The hospitality industry has been amongst the worst hit by the outbreak of Covid-19 and the subsequent lockdown. Kapil Chopra, former president of The Oberoi group and founder of The Postcard Hotels, speaks to Amin Ali about possible solutions:
What is your assessment of lockdown’s impact on hospitality?
The hospitality industry would suffer due to lack of business, and also lack of a stimulus and support from the government. Due to closure of outlets and downsizing in operations, 40% people would lose jobs. The food services business in India is estimated at $61 billion and hotels at $13 billion. Now imagine zero revenue for three months. Out of the total of $74 billion, 25% roughly translating into $18 billion or Rs 1.3 lakh crore is already lost in first quarter of FY 20-21; 30% restaurants will not reopen and many budget hotels may close permanently.
What are your suggestions to revive the sector?
The ESIC (Employees’ State Insurance Corporation) has a big corpus. Some money should have been given out of that to employees in hospitality and aviation. Both sectors are hit hard and this will go to employees with lower salaries even if it is Rs 5,000 a month.
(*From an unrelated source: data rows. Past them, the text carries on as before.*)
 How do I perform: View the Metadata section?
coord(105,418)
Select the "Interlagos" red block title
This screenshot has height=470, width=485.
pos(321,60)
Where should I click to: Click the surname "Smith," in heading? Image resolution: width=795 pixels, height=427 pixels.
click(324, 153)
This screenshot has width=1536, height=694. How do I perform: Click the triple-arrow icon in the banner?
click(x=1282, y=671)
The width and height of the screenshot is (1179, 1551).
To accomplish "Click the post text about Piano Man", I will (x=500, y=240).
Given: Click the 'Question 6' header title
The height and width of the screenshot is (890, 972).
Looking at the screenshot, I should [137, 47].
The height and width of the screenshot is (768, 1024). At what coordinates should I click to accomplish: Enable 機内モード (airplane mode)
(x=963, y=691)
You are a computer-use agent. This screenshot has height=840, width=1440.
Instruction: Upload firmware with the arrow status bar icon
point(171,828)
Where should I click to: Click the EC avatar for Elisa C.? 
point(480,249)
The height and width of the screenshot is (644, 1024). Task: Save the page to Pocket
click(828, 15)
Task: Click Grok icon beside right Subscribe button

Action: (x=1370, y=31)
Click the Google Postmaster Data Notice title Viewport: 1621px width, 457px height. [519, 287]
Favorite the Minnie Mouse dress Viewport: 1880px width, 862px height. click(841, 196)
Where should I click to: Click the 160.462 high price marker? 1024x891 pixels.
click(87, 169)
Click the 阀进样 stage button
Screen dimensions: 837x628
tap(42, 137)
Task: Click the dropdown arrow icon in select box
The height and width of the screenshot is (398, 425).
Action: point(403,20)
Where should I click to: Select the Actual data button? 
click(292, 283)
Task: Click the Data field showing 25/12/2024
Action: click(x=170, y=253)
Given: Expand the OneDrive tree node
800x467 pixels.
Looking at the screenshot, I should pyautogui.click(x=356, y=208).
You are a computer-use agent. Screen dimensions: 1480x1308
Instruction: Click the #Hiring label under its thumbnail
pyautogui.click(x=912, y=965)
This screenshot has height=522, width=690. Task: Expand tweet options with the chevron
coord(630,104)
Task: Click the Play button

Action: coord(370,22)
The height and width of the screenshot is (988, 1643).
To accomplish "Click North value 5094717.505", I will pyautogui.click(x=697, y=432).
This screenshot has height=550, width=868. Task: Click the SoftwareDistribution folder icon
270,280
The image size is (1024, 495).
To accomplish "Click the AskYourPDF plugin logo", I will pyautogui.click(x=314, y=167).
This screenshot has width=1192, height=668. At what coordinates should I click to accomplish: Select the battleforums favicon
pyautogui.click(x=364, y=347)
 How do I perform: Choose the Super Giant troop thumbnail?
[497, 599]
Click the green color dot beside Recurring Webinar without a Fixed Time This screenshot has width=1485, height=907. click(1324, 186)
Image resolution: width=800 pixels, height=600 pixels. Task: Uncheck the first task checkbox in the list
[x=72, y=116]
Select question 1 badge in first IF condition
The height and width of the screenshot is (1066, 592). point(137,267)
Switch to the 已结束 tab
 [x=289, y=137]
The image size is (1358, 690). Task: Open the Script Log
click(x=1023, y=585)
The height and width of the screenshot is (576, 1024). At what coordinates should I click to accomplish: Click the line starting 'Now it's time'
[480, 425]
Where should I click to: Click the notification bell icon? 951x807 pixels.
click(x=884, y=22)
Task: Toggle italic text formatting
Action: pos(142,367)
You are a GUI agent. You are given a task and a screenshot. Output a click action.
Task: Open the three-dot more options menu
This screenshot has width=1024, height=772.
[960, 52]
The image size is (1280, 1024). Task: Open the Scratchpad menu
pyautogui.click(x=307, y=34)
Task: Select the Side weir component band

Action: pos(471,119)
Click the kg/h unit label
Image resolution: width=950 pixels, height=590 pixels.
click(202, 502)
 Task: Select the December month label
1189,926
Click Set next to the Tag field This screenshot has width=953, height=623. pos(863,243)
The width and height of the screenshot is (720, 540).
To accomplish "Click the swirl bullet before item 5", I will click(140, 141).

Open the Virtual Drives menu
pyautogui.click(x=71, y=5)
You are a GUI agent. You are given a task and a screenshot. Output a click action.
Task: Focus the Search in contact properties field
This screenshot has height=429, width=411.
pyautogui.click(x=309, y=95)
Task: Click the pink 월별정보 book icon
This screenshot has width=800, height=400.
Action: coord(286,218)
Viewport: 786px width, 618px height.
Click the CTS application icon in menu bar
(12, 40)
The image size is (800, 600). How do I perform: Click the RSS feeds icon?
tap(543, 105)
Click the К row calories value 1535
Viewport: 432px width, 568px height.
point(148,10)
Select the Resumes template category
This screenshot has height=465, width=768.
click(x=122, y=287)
UK guaranteed 80% of wages for employees in hotels while Bhutan gave Rs 12,000 per employee. Secondly, help people kickstart the business by giving tourism sites on revenue share so that hotels and restaurants can come forward and build quickly without the red tape. Lower the excise and licence fee for alcohol and yet retain revenue due to increased demand.
Also, for hospitality loans, there should be interest deferment of at least 12 months. Restaurant and hotels with a good credit score, should have an option for easier access to working capital at 8% interest rate. This interest rate post one-year deferment will kickstart the economy. This should be provided to distressed industries for the next 12 to 24 months. That’s what some banks charge for housing loans and are still profitable. Our sector got a total miss from government while it was announcing relief measures.
When will travel and hospitality be able to make a comeback from this ‘zero revenue’ quarter?
Businesses will start to reopen in June but plans to ramp up operations will take time. Our businesses have been reset by an average 12 months. Broadly, if you are able to achieve the number of February 2020 in Feb 2021, count yourself lucky.
This is also an important time for companies to state what their purpose of being in existence is. Is it only profit or do they want to leave a legacy as a company that approached people with compassion? It will be about the kindness that you approached employees with and how much did they feel a part of the company. At the end of the day, if the lifecycle of a business was 20 years, then this is a mere 3-months blip in a 20-year cycle. Approach it with a level of optimism. Look at businesses in a strategic way. Don’t look at it tactically. There is no competitive pressure right now, meaning it’s a great time for reflection to build a stronger and resilient business.
Does the business model of the hotel industry change from here?
Small will be bigger. Developers conceptualising one big 200 room hotel will look at multiple properties of 25 rooms each as these will be cost effective and mean less debt on the balance sheet. Also, in near future, people will be comfortable being in smaller boutique hotels with 10-20 guests rather than a hotel where you have 100 people at the breakfast buffet or at the pool. Also, these will be easier to sell as 4-5 families that have followed all quarantine protocols will like to go ahead and book the entire boutique hotel. That is the behaviourial change we are seeing at our hotels.
Which tourism segments will revive first?
The first to bounce back will be budget branded business hotels. People will be able to upgrade their stay and choose these hotels by paying the same price they paid for unbranded ones. This segment will recover fastest. This will be followed by high end domestic leisure as travellers that went abroad for vacations will opt for domestic holiday in India at almost one fourth the price. Driveable destinations will recover faster and since people will be heading out after a while, length of stay will go up at these destinations.
Luxury business hotels, especially those in suburbs, will be the last to recover as international travel is not expected to pick up before November. Delhi, Mumbai, Chennai, Hyderabad and Bengaluru that had a lot of business visitors should be ready for a tough time for the next few months.